ВЫБРАННЫЙ ТЕКСТ -
Можно сформулировать всё это иначе — исходя из обоснования существования. Смысл бытия брошенным, бытия в-ситуации, заключается в том, что это бытие всецело контингентно. Откуда взялось мое уникальное сознание? Почему оно родилось именно в этот момент? Почему оно говорит по-английски? И так далее и тому подобное. На это нет ответа, а следовательно, можно сказать — если только вы не верите, что бог создал вас для определенной цели,— что наше существование не обосновано. У нас нет причины быть. Сартр говорит, что рождение подобно чему-то вроде этого. Вы ждете поезда. Поезд приходит. Вы садитесь в поезд, и он наполняется другими людьми. Вы находите место и садитесь. Заходит проводник и спрашивает у вас билет. Это — ваша причина быть. Вы оглядываетесь вокруг, и у всех остальных есть причина быть. Конечно. Другие люди, их существование обосновано. Но у вас нет билета. У вашего бытия нет основания. Вот что такое тщетная страсть. Я пытаюсь обосновать свое существование, но у существования — по крайней мере, моего — никакого обоснования нет.

Отсюда и странная роль других людей во всём этом, странный вид оптической иллюзии, когда мне кажется, что другие люди есть. Конечно, они есть. Я их вижу. Вопрос солипсизма, видите ли, интересен Сартру своей глупостью. Солипсизм как философская проблема заключался в следующем: как мне доказать существование других людей? И об этом спорят и выясняют: откуда мне знать, что они, скажем, не андроиды? Тогда как, по Сартру, суть в том, что проблема эта — обратная. У меня никогда не возникает проблемы существования других людей. Другие люди существуют; проблема заключается во мне самом. Как получается, что я существую?

То есть бытие других людей первично, и это — взгляд. Это другая форма отчуждения. Тот факт, что я всегда на виду. Тот факт, что я виден, что у меня есть внешнее, означает, что другие люди существуют. Теперь, если вы хотите перескочить к Лакану, то можете сказать, что для Лакана отчуждающим является язык. В конце концов, язык — это другие люди. Не я его придумал, и я один его придумать не мог бы, как не мог бы его придумать и кто-либо другой, хотя, конечно, я не могу знать наверняка, поскольку они все болтают без умолку. И я, как ребенок, младенец (infant) — infans, «неговорящий»,— брошен в мир, где все эти другие существа вокруг меня всё говорят и говорят.

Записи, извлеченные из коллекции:
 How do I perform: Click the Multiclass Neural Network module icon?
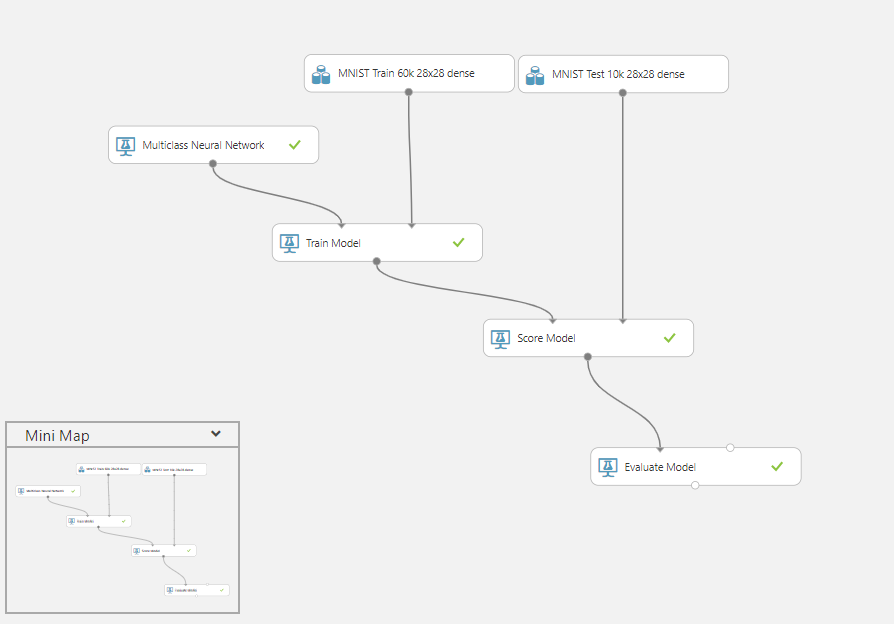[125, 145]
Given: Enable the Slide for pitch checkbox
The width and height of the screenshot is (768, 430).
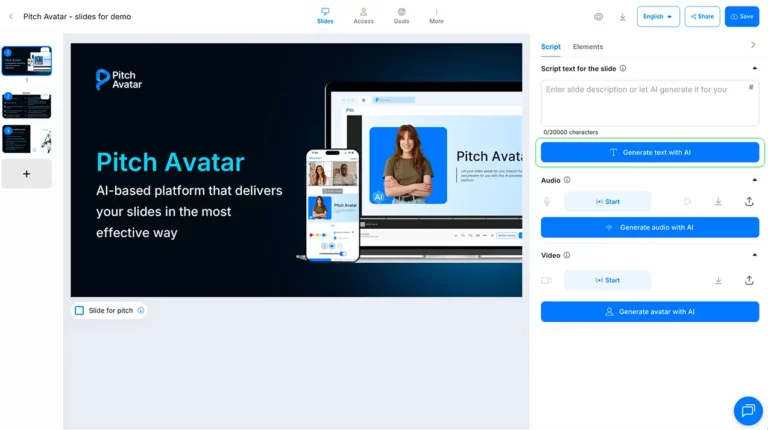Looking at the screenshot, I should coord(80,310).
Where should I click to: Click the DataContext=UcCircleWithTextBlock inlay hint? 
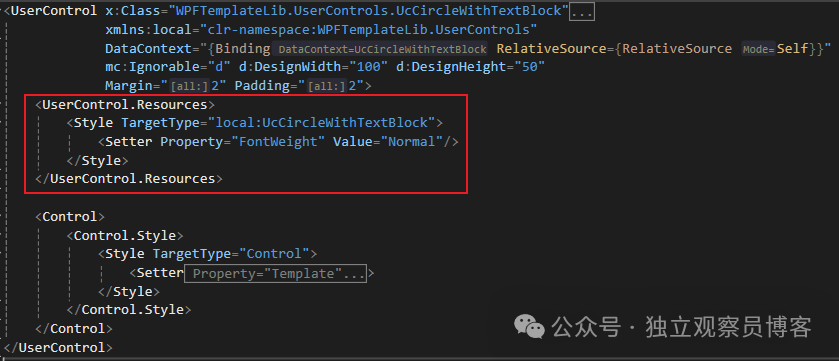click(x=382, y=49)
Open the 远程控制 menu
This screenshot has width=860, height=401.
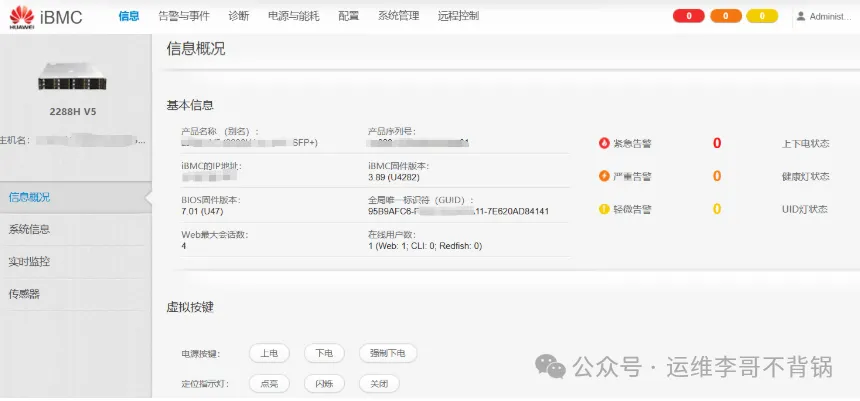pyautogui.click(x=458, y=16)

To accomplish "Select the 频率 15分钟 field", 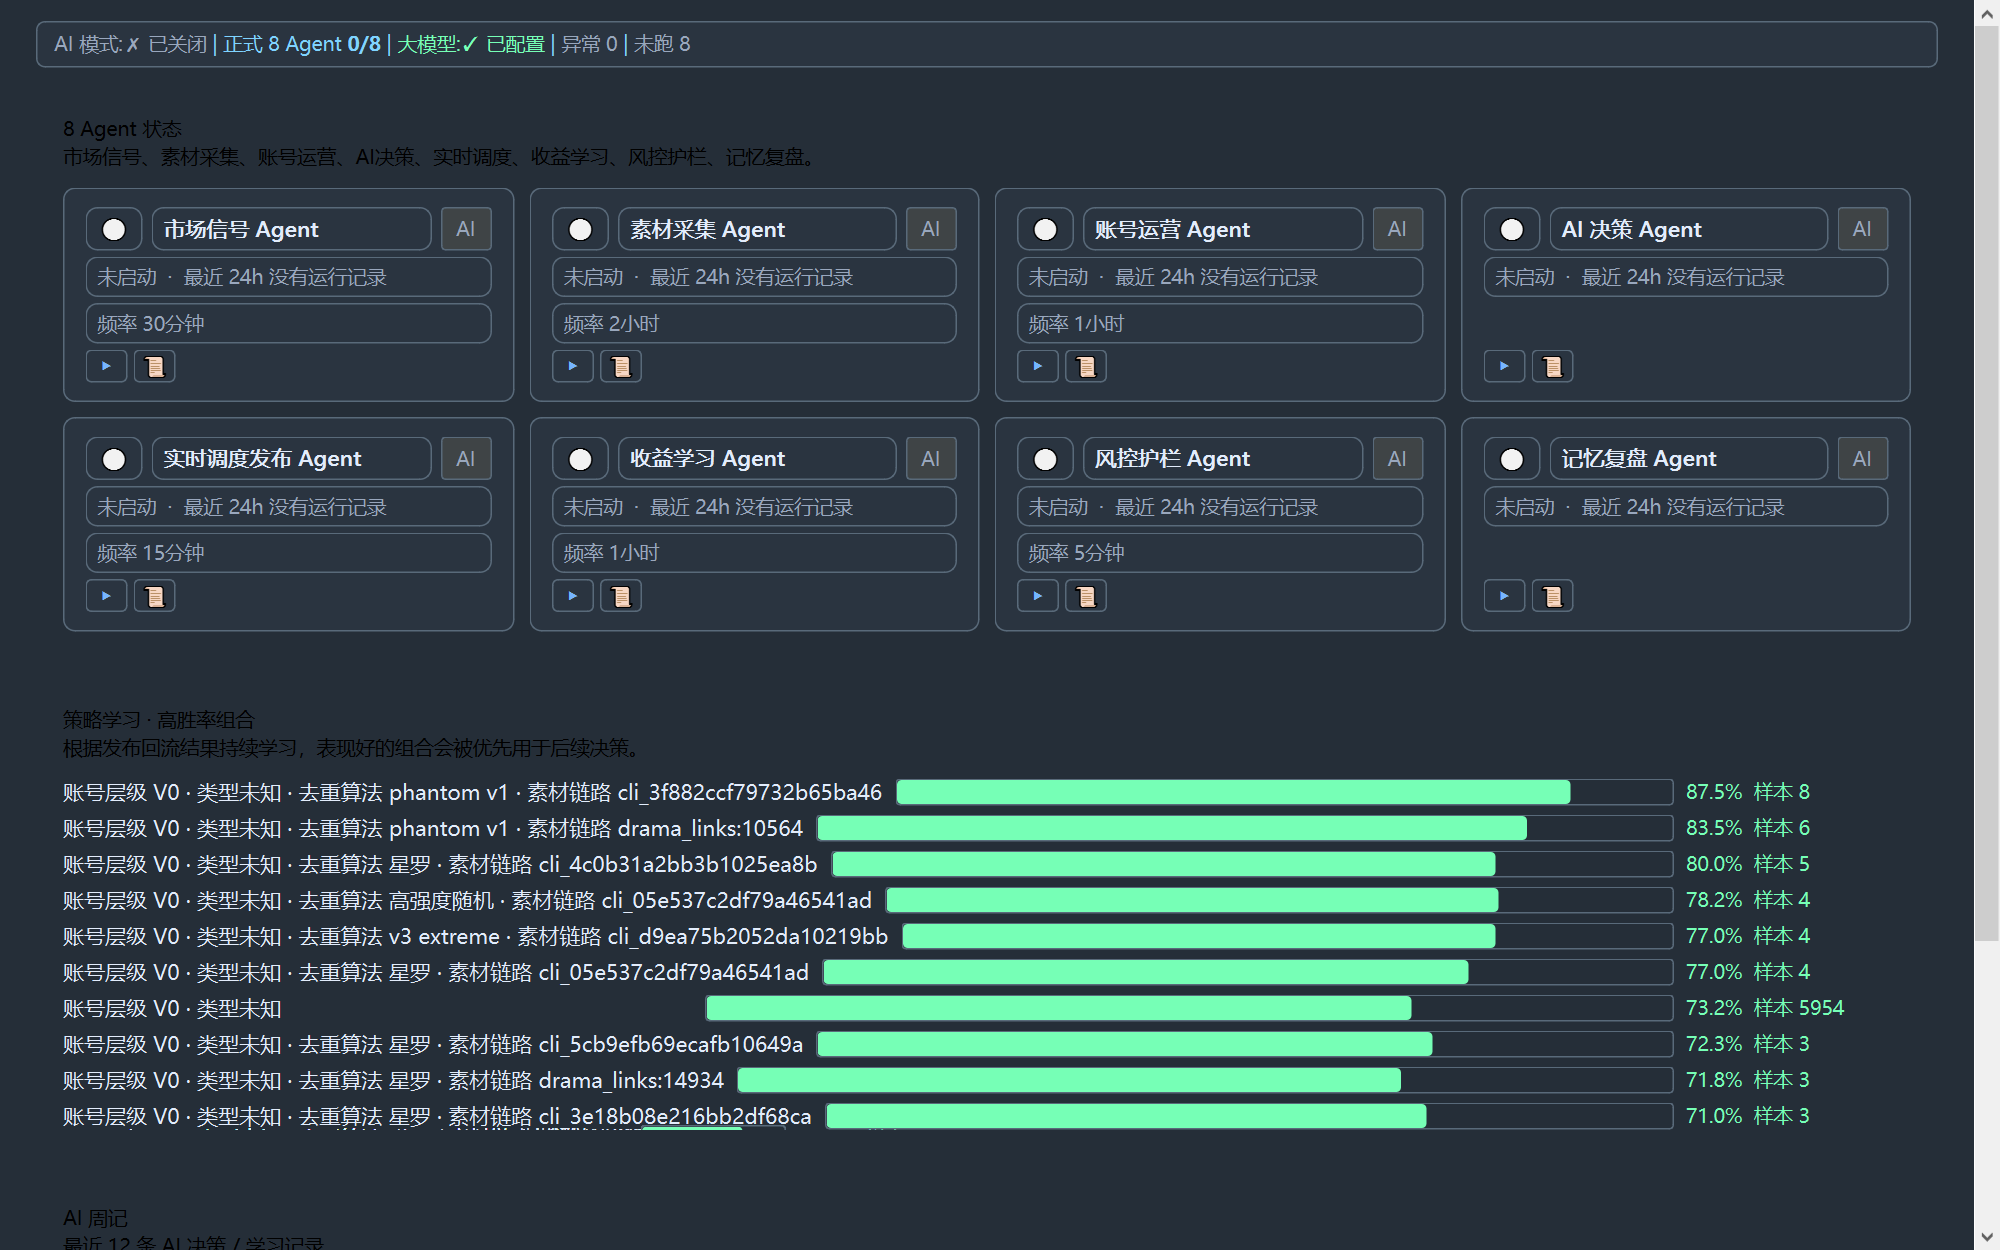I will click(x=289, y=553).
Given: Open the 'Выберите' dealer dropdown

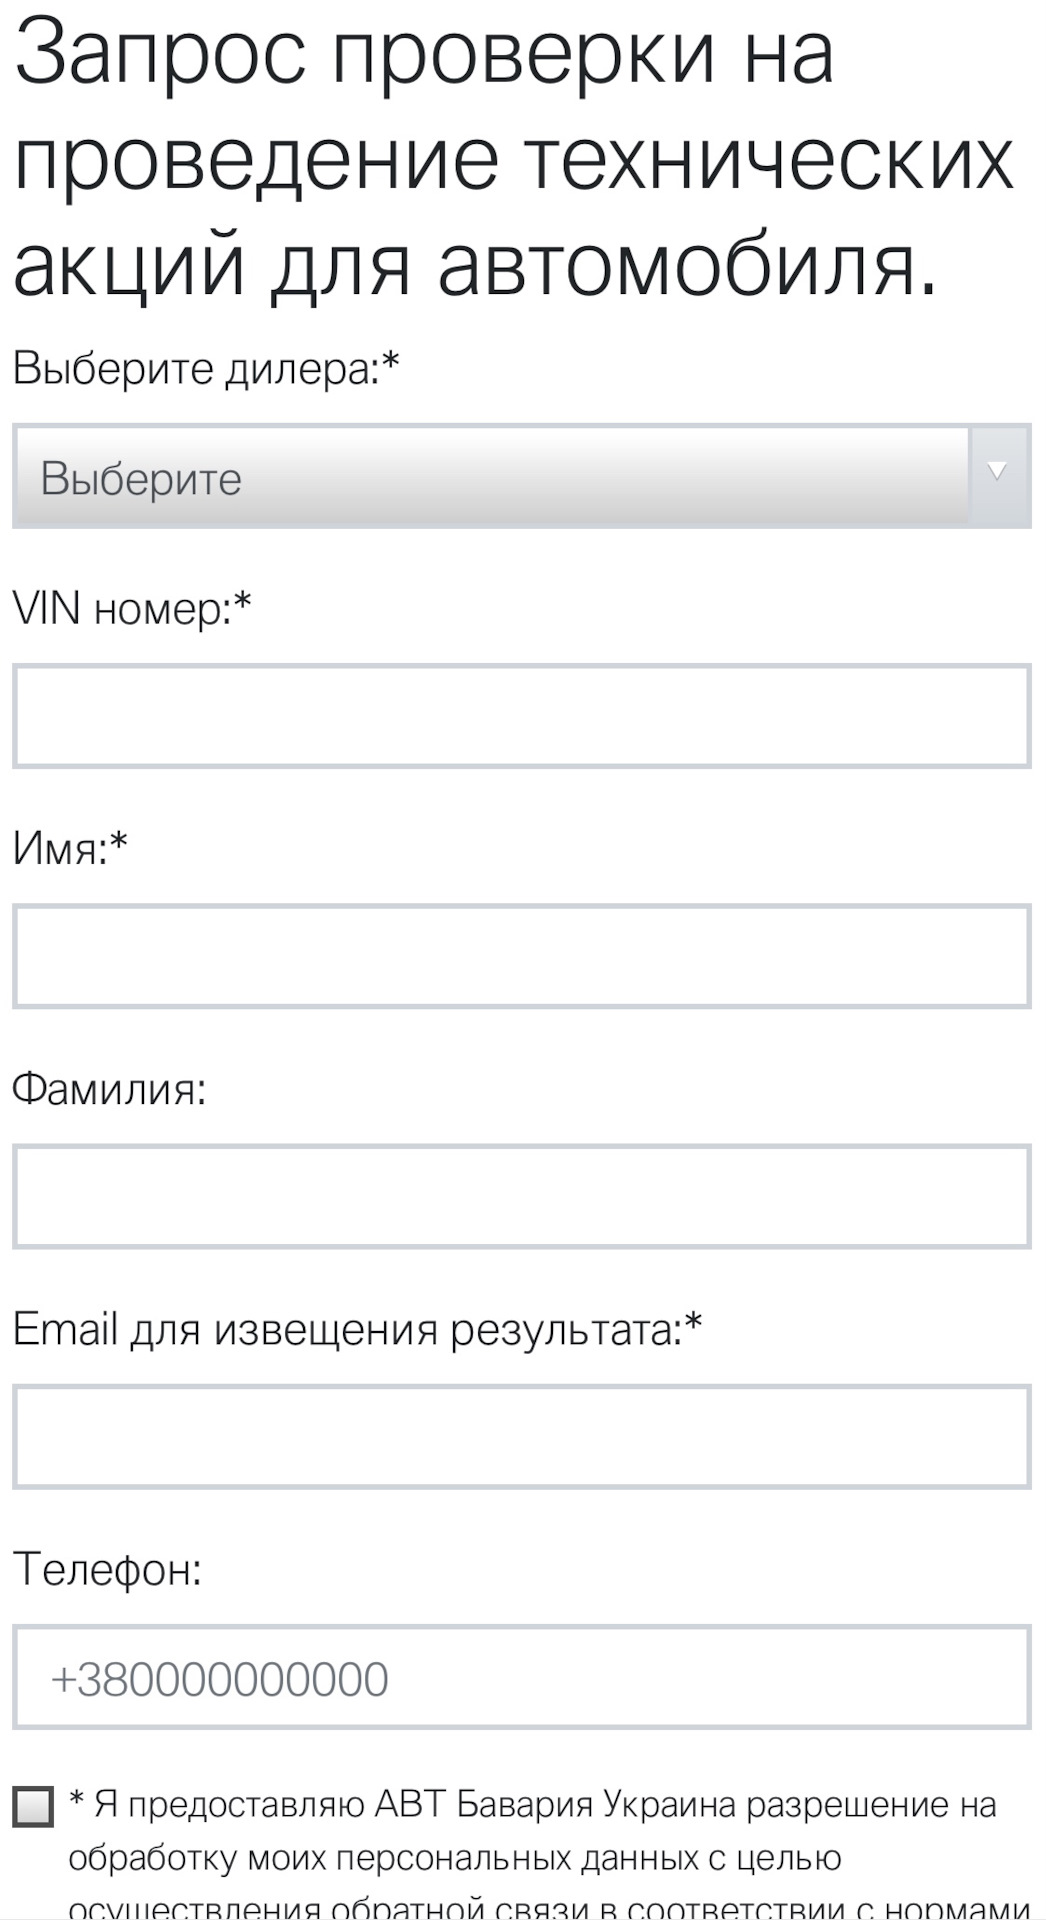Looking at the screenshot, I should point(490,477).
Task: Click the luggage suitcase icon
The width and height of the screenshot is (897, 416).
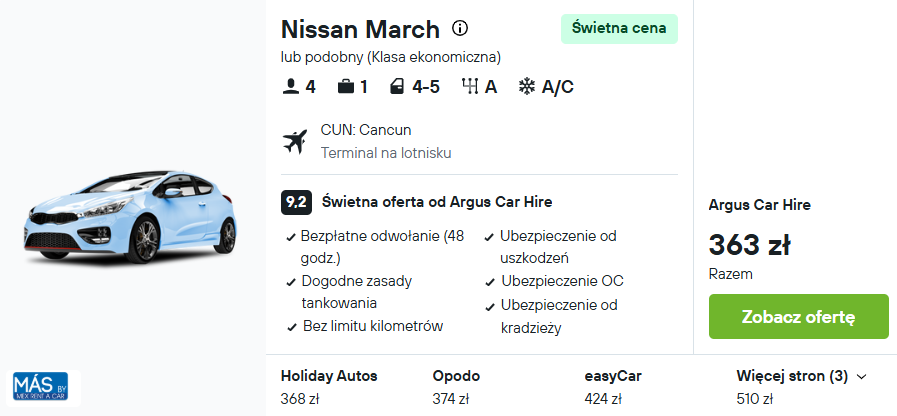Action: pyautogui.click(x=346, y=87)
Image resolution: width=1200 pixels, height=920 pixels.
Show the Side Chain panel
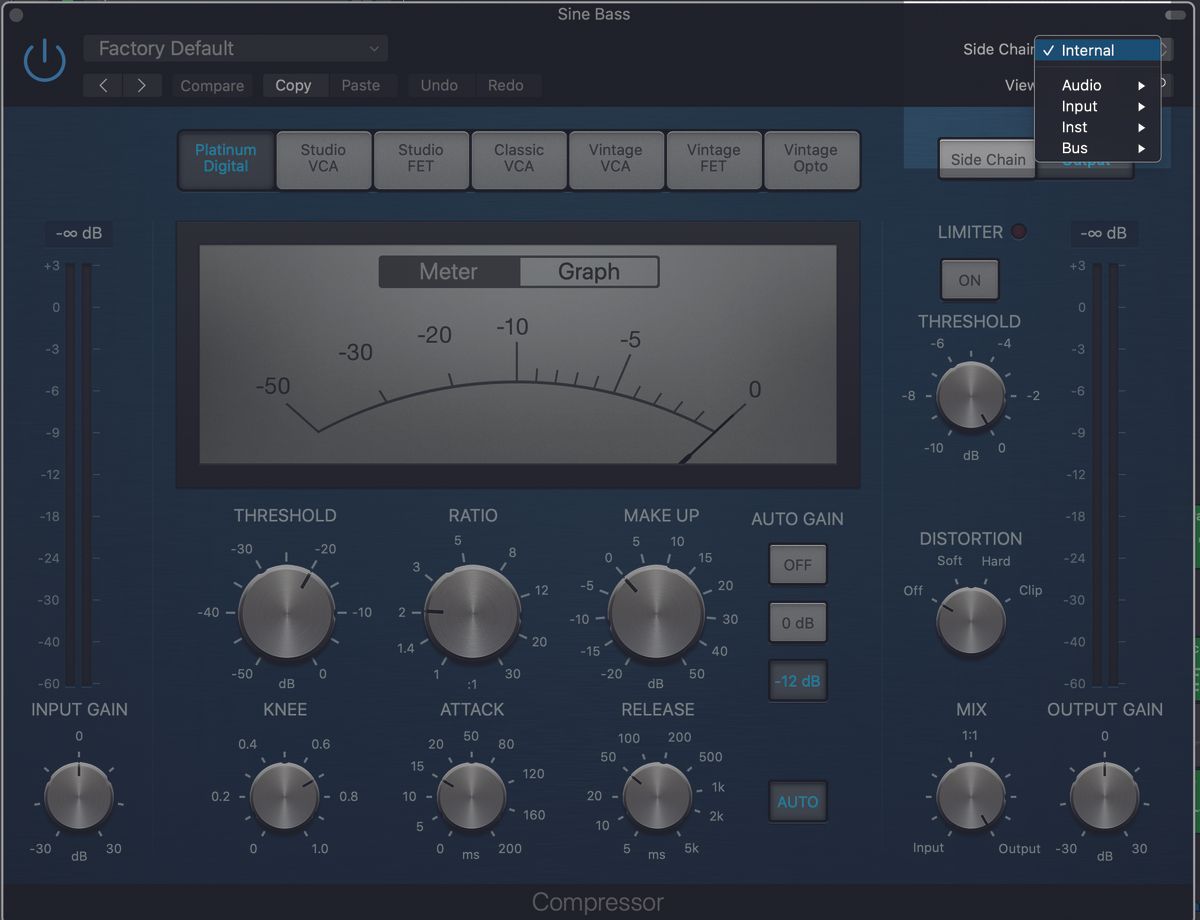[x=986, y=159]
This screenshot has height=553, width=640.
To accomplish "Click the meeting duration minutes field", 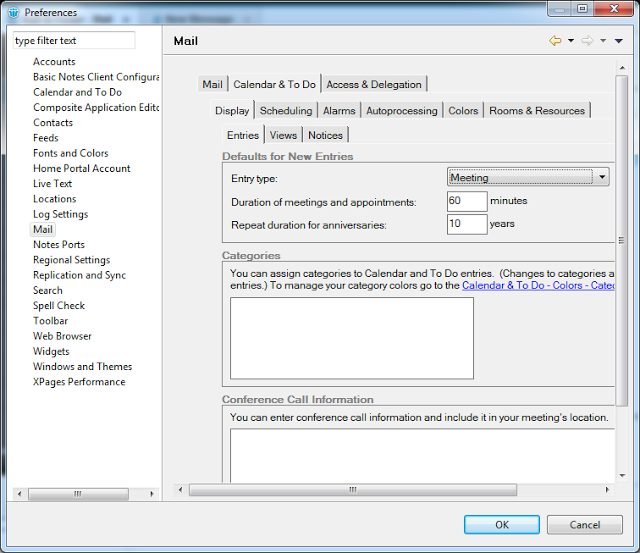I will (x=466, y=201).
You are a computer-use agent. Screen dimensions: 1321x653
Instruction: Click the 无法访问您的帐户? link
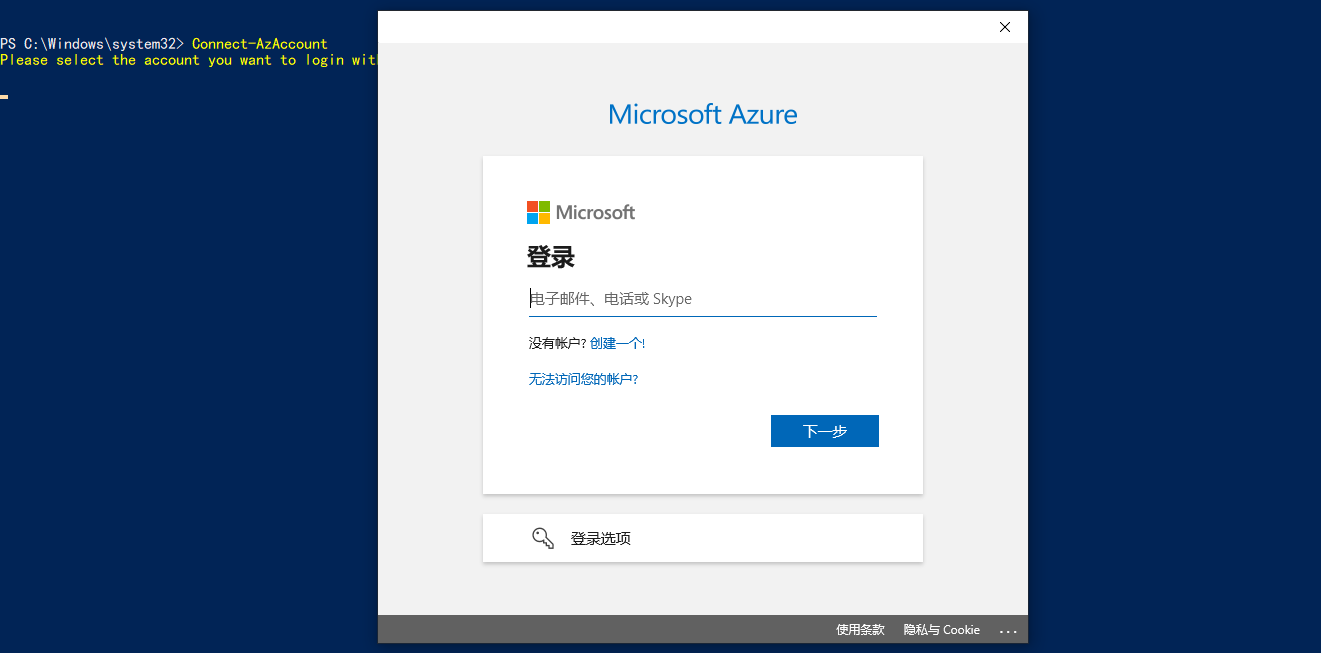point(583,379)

ЗАДАНИЕ -
Продолжи рассуждение о Сартре и существовании других людей, начиная сразу после его последнего предложения. Эти строки для работы не понадобятся.

РЕЗУЛЬТАТ -
И одной из основных форм отчуждения, которому я подвергаюсь в детстве, является мое имя. Имя — это родители, другие люди, которые смотрят на меня, превращая меня в вещь. Родители говорят: «Ну, малыш Джонни вот такой. О нет, он не любит такую еду. Он вечно просыпается по ночам. Смотрите, какой он милый». И так далее и тому подобное. Во всё это меня превращают другие люди. По Лакану, это отражается в формуле знака. В формуле знака — и я сейчас перескакиваю к структурализму, но это вполне уместно — у вас есть большая «S» поверх маленькой «s». У вас есть означающее, слово, и значение, маленькая «s». По Лакану, допустим, у вас есть имя, а под маленькой «s» находится то, что Лакан называет субъектом желания. Это кипение внутри младенца. Но имя — то, что превращает младенца в вещь, наделяет его бытием, бытием маленького Джонни или кого бы то ни было. Так что у Лакана имя, подобно взгляду, выступает средством отчуждения.

Теперь, в связи с вопросом об онтическом и онтологическом, вы видите, что взгляд — это онтическое, да. Вот странно, что у человеческих существ есть глаза и они смотрят на людей. В этом нет никакого смысла. Разве это не случайность? У нас есть руки. Да, Дарвин может объяснить, зачем нам большой палец и как это повлияло на нашу историю. Как известно, в древности говорили: человек — тот, кто может видеть небо, поскольку он смотрит вверх, а животные — вниз. Ведь люди, прежде чем стать людьми, спустились с деревьев в саванну, где им пришлось смотреть вверх, потому что деревьев больше не было. Стало быть, глаза — своего рода онтическая вещь, но онтологическое значение взгляда — отношение к бытию. Так что онтическое и онтологическое действуют и здесь [12].

Но мы всегда подвластны взгляду. Всегда на виду. Всегда жертвы взгляда других людей. Всегда уязвимы для взгляда других. Поэтому взгляд — это отчуждение. А наш собственный взгляд вторичен; я нигде его не вижу. Сначала — существование других. Они глядят на меня, следовательно, я существую. Затем, возможно, я взгляну на них в ответ, и тогда я смогу что-то с ними сделать. Но в философствовании о том, существуют ли другие люди, нет никакой нужды, ведь вы с самого рождения знаете об этом наверняка.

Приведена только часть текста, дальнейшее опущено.